--- Job A ---
According to the launch passage, what does using helium and vacuum to cut vehicle weight inside the atmosphere achieve?
--- Job B ---
Answer from the launch passage:
(i) From what altitude do several of the platform proposals plan to launch?
(ii) How much does the Shuttle cost per pound of payload delivered?
(iii) How does the expected ISP cited from NASA's Glenn Research Center compare with that of LH2?
--- Job C ---
Set down the part of the launch passage between "Stop asking Hydrogen" and "is the limits.", inclusive.

There are several proposals to launch from 100,000 feet from platforms,
including an unmanned kite, and one proposal to launch from balloon.



Instead of launching from a balloon use helium and vacuum to greatly
reduce vehicle weight within the atmosphere. This means that gravity
will not only be reversing itself by helping with the airfoil but will
also be 'pushing' the vehicle up. This will show up in the
calculations as a greatly reduced dry weight yielding an extremely high
Mass Ratio.


Stop asking Hydrogen to lift backbreaking loads all on it's own. It
can't do more than physics allows and Leprechan Hydrogen found in a
box of Trix is not any kind of answer.

Shed the weight. Use the air for lift. [ Thumbs up! ] Take on the oxidiser at the last
altitude there still is plenty. Be already going fast when you load the
oxidizer. Begin going fast after 90% of the air is below you. Hydrogen
can do this much and no more. Settle for what the laws of physics says
is the limits.

The Shuttle costs $10,000 per pound of payload delivered. Accept it
that is too high a price to pay. "Atomic" hydrogen is not cheaper, but
it's more deadly, for no important gain in trading dihyfrogen for
monohydrogen.



According to NASA's Glenn Research Center there is a good deal of
difference. ISPs of 750+ are being touted about. In short, the
expected ISP is roughly double that of LH2.



So what? You pay $15,000 per pound to orbit instead of $10,000 and get
lots more crashes on TV to talk about.

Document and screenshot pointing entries
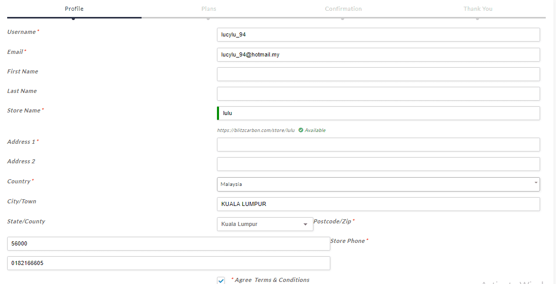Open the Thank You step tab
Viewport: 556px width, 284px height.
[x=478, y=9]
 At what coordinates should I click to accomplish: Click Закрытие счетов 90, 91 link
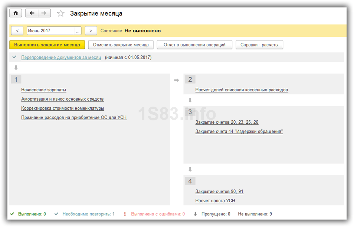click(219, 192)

--- Complete output A ---
Gravity would both help with the airfoil and "push" the vehicle up. This would appear in the calculations as a greatly reduced dry weight, which yields an extremely high mass ratio.

--- Complete output B ---
(i) 100,000 feet.
(ii) $10,000.
(iii) It is roughly double.

--- Complete output C ---
Stop asking Hydrogen to lift backbreaking loads all on it's own. It
can't do more than physics allows and Leprechan Hydrogen found in a
box of Trix is not any kind of answer.

Shed the weight. Use the air for lift. [ Thumbs up! ] Take on the oxidiser at the last
altitude there still is plenty. Be already going fast when you load the
oxidizer. Begin going fast after 90% of the air is below you. Hydrogen
can do this much and no more. Settle for what the laws of physics says
is the limits.